Problem details: In the listing below, find the line containing "You are a computer-use agent." and the line containing "Task: Submit the invoice form with 提交", then copy exactly everything from the first through the second, except the pictures.

============

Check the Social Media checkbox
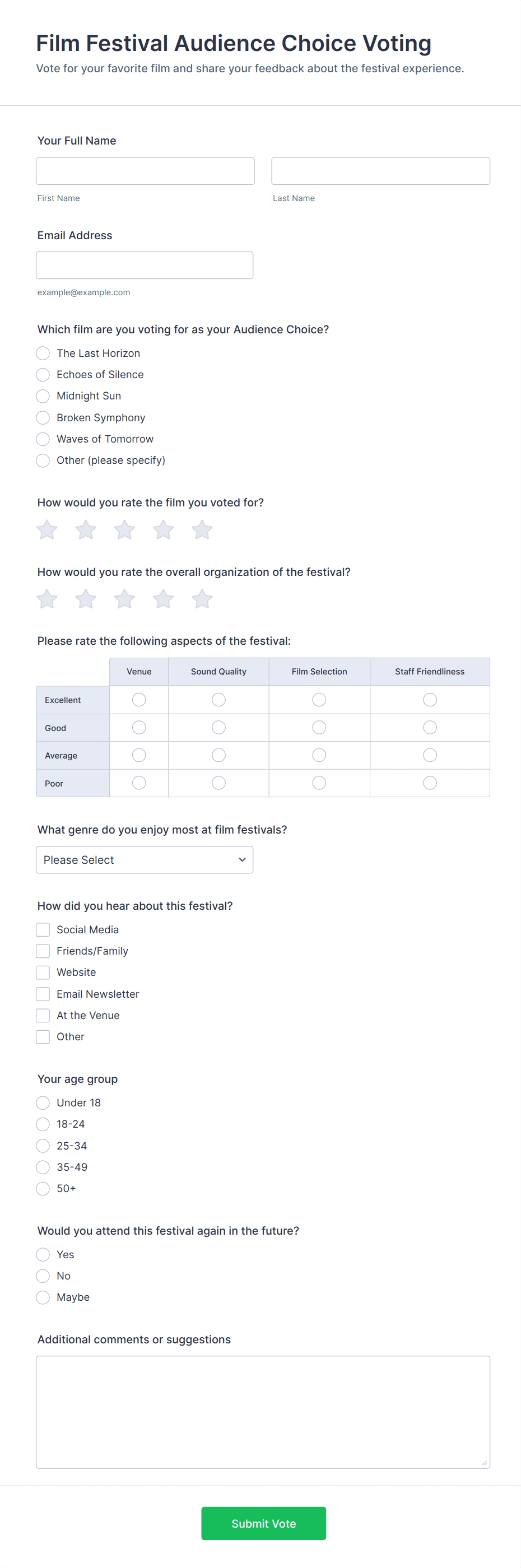Screen dimensions: 521x1568 43,929
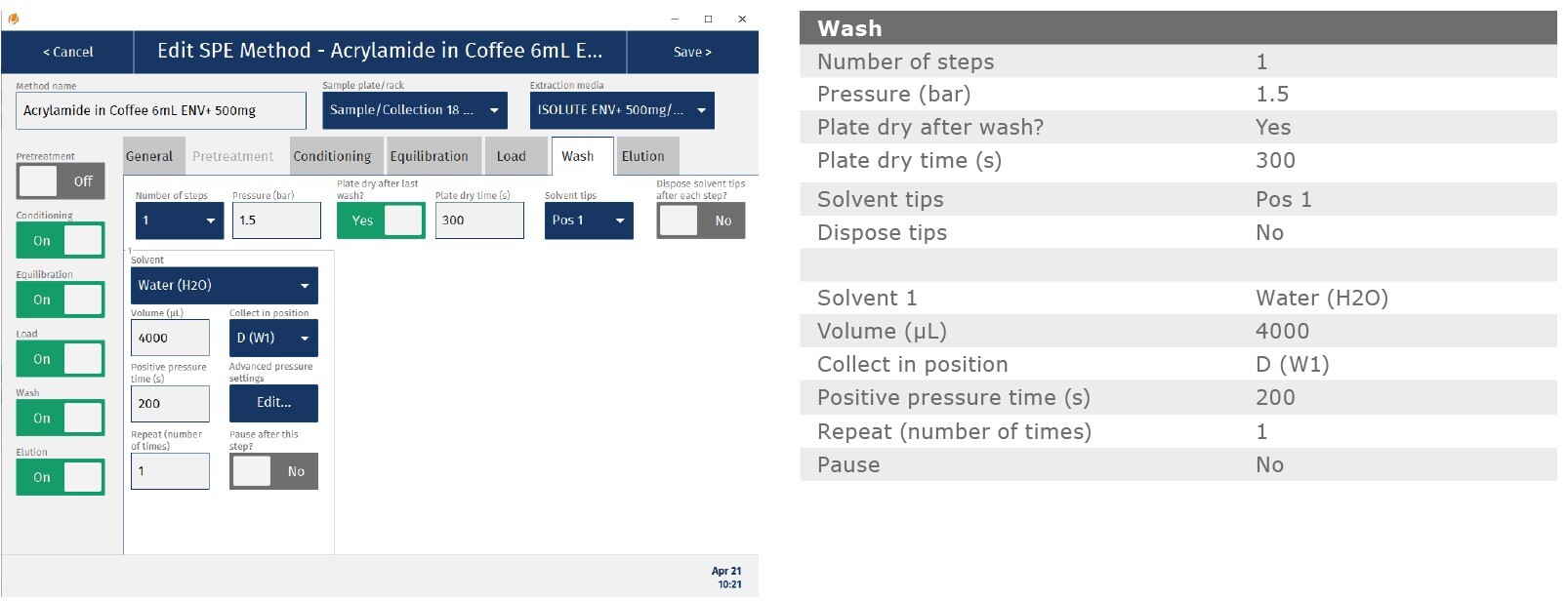Save the SPE method
The width and height of the screenshot is (1568, 601).
click(692, 52)
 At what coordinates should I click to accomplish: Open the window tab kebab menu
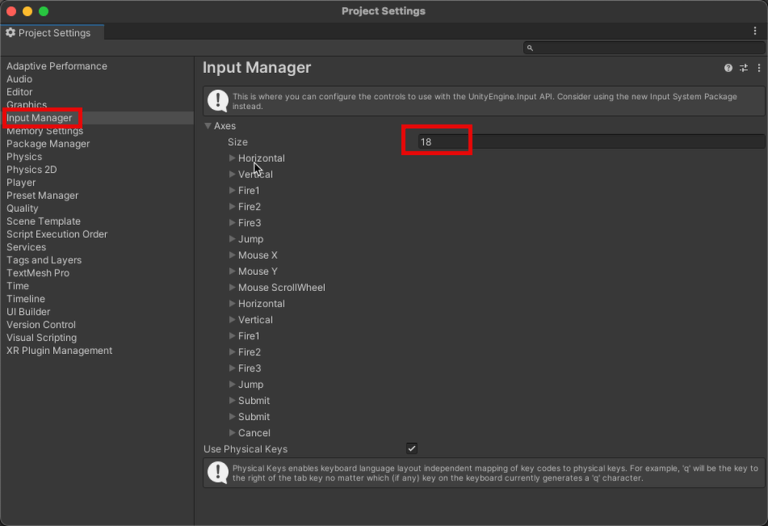[x=755, y=32]
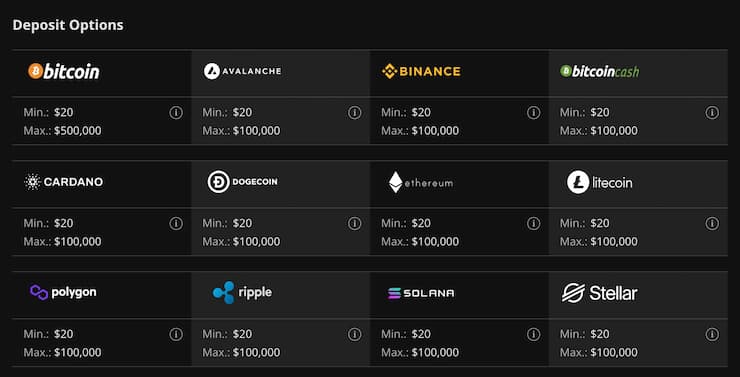
Task: Choose Cardano as deposit method
Action: click(64, 182)
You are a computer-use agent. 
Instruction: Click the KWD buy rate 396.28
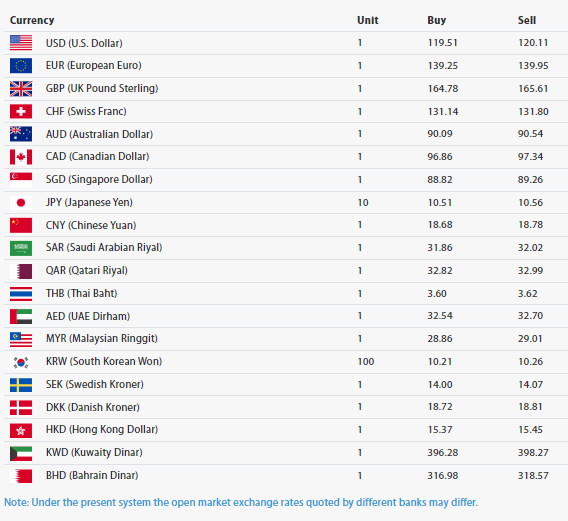click(x=443, y=453)
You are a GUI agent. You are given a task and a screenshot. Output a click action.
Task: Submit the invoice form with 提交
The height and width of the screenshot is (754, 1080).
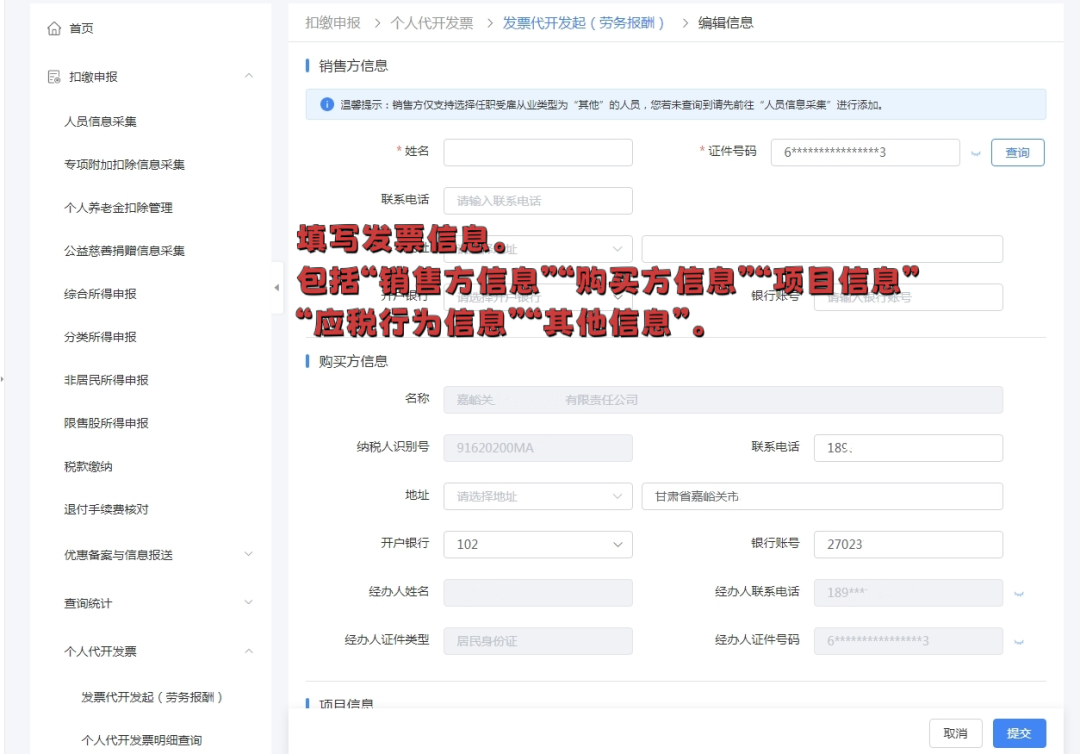[x=1017, y=733]
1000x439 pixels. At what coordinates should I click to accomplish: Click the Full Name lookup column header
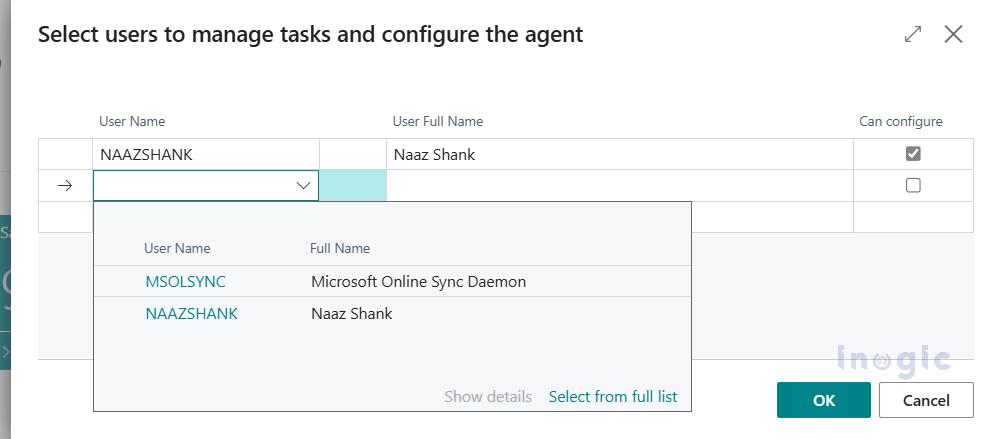(x=339, y=248)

============

Worked solution:
You are a computer-use agent. 
Instruction: Click the KWD buy rate 396.28
click(x=443, y=453)
You are a GUI agent. You are given a task and a screenshot. Output a click action.
Task: Submit the invoice form with 提交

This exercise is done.